A comparative study of Moroccan and Quebecois contexts
This research is part of a global context where identity tensions are strong and where certain debates related to diversity are often crystallized around exclusive categories such as them/us. What group(s) do children of mixed couples identify with? One group? Several? Do they define themselves as mixed? Are they creating new identifications? What images do we send back to them? Have they experienced racism or discrimination? Do the reactions of others have an impact on their identifications?
This comparative research project is the result of a long and fruitful transnational collaboration between two Quebec anthropologists, one working in Morocco (Catherine Therrien) and the other in Quebec, in Montreal (Josiane Le Gall). Our paths crossed because we were fortunate, albeit a few years apart, to be both supervised by the same thesis director Deirdre Meintel in the anthropology department of the University of Montreal. First of all, we each carried out a study on mixed couples, Josiane and Deirdre Meintel in Quebec and Catherine in the Moroccan context. Together, we subsequently edited special issues of scientific journals and organized international conferences.
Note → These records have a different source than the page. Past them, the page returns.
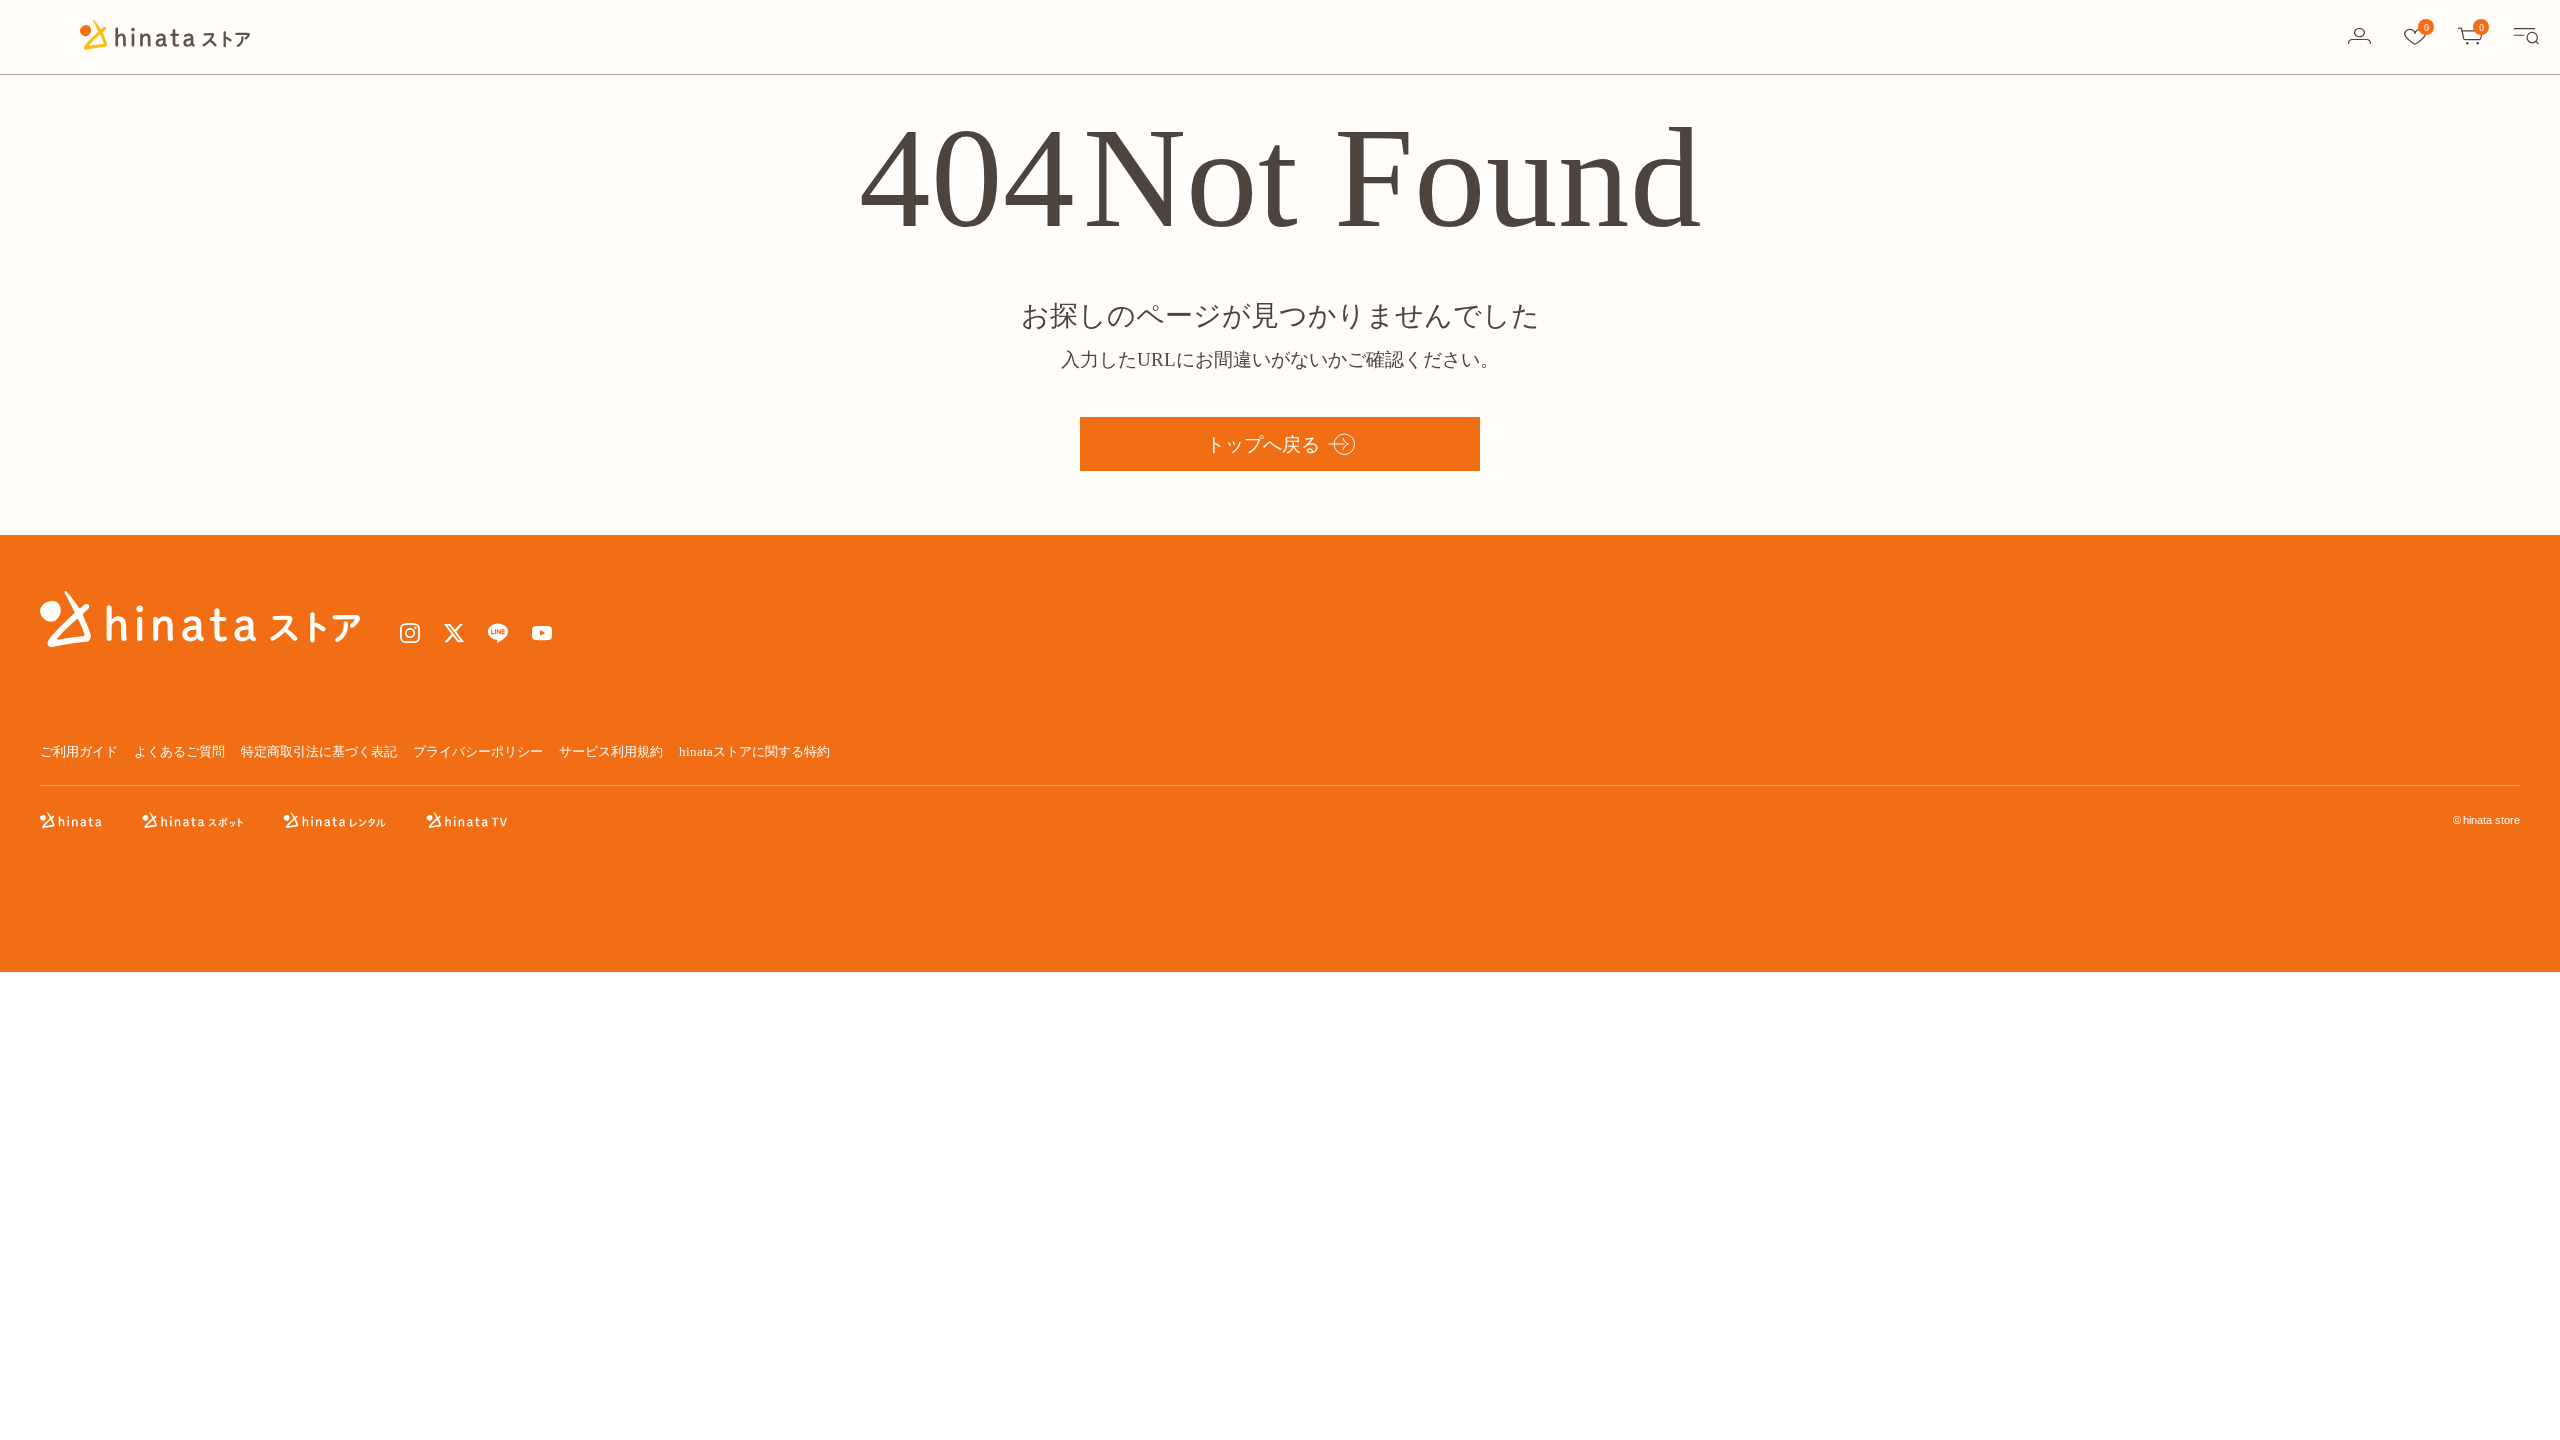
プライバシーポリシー (478, 751)
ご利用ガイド (79, 751)
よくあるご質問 (179, 751)
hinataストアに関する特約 (754, 751)
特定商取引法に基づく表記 (319, 751)
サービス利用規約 (611, 751)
Reading and discussing with each other the books in which we had published the results of our research, we were fascinated to discovered that, despite the different contexts, several results were similar. We therefore set ourselves the challenge of comparing our results by co-authoring several scientific publications. It strengthened our bond and our desire to work together. This comparative project on the children of mixed couples is therefore the continuation of this wonderful collaboration.
This research aims to describe and understand the process of identity construction of descendants of mixed couples in very different national contexts (Morocco and Quebec). Using a qualitative and comparative approach, the research aims to document the main choices of children of mixed couples in relation to identity markers transmitted or not by their parents. It also aims to examine their sense of belonging, and to identify the various elements that have contributed to the process of constructing the identity of these descendants of mixed couples.
Methdology of the comparative project
Since 2019, two research fields have been carried out in parallel, one in Morocco and one in Quebec. The same research methodology is applied to both studies: semi-structured individual interviews carried out with men and women descendants of mixed couples who have been mainly socialized in the contexts of the study as well as cross-narratives with members of the family (grandparents/parents/siblings) of some of the participants. We use the same interview guide articulated around parental identity projects and choices made by young people, family dynamics surrounding the socialization process, the identification process, transnational practices and relationships with members of the family/kinship as well as the relationship to Moroccan/Quebecois society.
Impact of research
On both sides of the Atlantic Ocean, the fallout will affect both the scientific community and the wider public (civil society, public institutions, schools, decision-makers, the general public). With other colleagues interested in similar themes (Karine Geoffrion and Francesco Cerchiaro), we are currently working on a collective book on mixed families in a transnational world, and a special double issue of a scholarly journal on mixed Muslim/non-Muslim families. These various publications will see the light of day sometime in 2021.
* The term child refers here to the position of the individual in the mixed family. It is a definition in terms of generation rather than of age.